→ Exercise directions
Give every line of the records exactly, please, from the first up to and including the one containing "has height=178, width=240.".

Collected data
###
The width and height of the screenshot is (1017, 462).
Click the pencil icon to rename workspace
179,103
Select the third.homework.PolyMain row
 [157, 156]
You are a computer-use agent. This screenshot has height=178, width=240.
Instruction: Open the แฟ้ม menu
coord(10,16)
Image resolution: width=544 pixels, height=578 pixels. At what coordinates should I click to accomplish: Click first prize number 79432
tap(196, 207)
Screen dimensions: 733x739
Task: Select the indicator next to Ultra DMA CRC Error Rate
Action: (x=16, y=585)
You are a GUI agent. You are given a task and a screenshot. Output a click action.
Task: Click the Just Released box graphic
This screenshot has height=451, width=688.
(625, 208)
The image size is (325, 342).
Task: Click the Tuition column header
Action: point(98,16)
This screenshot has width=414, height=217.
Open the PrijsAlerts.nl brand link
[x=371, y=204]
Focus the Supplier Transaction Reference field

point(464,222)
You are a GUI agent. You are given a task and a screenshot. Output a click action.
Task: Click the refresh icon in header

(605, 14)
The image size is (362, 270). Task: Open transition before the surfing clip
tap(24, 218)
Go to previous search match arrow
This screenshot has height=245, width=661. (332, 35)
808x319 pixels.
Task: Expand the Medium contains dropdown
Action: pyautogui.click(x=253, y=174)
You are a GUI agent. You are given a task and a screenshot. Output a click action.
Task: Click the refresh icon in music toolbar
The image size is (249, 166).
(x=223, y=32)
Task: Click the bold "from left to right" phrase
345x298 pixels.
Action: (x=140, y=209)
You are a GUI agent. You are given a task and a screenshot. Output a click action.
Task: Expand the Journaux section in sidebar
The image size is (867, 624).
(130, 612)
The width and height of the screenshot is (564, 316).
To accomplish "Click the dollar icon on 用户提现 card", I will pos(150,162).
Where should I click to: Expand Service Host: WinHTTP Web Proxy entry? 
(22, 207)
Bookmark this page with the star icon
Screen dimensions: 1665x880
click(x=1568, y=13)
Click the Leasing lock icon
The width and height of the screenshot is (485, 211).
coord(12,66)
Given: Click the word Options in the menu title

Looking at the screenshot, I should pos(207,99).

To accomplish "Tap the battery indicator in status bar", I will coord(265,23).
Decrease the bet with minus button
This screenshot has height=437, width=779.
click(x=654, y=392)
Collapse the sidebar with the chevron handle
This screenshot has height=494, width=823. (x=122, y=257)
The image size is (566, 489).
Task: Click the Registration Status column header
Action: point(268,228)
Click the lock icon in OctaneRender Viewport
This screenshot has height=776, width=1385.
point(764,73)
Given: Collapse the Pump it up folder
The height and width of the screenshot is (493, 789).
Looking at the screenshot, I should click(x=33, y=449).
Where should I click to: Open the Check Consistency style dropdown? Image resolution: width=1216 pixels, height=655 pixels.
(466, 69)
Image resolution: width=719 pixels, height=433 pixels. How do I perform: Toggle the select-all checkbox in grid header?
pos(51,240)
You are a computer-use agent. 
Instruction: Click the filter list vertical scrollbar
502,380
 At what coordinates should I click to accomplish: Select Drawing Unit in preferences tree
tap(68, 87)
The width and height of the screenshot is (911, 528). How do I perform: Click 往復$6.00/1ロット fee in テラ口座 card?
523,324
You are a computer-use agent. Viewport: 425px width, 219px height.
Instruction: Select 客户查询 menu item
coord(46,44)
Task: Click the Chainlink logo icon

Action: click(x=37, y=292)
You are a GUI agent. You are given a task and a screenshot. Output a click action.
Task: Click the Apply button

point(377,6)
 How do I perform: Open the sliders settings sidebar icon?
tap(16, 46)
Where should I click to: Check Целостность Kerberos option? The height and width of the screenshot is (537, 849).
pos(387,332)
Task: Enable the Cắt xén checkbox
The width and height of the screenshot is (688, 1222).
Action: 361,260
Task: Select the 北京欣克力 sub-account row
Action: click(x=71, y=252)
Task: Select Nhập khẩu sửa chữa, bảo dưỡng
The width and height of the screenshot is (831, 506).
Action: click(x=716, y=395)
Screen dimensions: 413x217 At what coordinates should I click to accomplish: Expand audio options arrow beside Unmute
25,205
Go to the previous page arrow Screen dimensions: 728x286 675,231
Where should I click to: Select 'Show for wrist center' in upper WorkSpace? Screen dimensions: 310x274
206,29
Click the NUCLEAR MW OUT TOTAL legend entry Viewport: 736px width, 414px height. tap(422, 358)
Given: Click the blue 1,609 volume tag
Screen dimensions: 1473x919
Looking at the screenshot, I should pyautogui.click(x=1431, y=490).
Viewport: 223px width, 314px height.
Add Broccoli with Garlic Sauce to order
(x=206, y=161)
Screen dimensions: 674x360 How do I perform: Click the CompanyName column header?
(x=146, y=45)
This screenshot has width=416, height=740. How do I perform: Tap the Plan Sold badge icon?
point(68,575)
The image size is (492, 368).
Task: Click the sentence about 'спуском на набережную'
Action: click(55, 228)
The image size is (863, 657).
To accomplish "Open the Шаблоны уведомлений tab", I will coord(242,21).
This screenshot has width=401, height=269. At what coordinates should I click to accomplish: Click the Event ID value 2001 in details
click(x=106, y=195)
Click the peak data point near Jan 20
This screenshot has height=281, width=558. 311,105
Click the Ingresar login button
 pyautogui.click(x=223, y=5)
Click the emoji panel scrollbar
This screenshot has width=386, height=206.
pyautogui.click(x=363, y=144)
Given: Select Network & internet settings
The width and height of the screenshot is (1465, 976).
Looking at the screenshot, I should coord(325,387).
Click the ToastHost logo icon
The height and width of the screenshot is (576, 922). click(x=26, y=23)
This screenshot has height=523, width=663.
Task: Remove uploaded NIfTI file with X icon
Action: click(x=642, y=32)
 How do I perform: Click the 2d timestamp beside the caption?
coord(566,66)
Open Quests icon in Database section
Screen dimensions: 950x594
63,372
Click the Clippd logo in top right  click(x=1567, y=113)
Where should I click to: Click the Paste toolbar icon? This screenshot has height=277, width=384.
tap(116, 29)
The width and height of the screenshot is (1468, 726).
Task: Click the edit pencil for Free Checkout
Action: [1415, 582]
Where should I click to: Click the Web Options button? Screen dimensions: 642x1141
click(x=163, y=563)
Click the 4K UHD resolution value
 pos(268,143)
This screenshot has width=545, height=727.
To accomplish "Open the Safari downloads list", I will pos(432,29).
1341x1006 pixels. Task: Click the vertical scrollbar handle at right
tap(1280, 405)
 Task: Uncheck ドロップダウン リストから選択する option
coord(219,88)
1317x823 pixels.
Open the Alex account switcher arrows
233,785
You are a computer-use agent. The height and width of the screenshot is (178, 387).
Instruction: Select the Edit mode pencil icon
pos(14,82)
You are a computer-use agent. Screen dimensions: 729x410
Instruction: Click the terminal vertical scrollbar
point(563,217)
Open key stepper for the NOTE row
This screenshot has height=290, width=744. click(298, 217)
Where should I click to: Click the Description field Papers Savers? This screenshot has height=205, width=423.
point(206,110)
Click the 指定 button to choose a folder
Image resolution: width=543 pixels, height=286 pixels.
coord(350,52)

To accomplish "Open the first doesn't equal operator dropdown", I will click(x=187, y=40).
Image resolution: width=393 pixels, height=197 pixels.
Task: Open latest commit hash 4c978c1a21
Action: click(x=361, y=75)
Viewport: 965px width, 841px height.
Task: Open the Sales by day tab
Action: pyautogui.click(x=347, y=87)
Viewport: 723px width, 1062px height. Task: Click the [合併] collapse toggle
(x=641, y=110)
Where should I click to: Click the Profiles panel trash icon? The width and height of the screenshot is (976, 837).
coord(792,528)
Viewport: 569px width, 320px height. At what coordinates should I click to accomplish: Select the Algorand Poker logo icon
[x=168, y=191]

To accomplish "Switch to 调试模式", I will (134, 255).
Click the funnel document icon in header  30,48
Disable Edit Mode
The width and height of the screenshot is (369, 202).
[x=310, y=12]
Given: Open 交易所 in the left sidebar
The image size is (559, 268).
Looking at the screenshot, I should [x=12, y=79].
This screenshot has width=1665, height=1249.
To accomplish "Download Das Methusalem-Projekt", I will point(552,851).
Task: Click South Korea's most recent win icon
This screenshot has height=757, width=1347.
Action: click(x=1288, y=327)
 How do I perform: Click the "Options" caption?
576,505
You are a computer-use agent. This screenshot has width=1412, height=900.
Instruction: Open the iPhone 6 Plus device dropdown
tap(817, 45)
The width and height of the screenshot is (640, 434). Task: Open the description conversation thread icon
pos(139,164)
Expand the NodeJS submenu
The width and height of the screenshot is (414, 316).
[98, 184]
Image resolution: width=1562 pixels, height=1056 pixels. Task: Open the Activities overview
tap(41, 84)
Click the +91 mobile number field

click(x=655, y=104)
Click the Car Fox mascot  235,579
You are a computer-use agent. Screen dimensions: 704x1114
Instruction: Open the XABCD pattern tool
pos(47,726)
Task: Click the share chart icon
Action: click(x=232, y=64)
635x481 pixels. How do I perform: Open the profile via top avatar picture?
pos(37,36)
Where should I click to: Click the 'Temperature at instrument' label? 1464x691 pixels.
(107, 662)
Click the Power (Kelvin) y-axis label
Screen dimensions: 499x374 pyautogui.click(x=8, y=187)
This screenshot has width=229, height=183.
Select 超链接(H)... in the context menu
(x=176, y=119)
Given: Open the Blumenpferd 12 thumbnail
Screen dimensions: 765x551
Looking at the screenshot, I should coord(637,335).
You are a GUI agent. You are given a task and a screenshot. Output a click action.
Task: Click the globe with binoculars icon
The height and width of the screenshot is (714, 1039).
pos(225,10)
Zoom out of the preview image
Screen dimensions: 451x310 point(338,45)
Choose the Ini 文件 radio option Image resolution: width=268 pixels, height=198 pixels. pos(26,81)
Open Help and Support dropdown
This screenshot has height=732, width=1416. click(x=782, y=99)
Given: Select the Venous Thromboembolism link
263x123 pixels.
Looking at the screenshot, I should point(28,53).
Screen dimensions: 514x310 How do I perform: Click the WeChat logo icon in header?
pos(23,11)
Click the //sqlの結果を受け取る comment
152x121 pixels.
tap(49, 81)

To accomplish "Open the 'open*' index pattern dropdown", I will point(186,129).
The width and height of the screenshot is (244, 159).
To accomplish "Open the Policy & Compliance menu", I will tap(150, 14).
###
→ Response for this exercise
The width and height of the screenshot is (1017, 462).
Click the pencil icon to rename workspace
179,103
Select the third.homework.PolyMain row
 [157, 156]
You are a computer-use agent. This screenshot has height=178, width=240.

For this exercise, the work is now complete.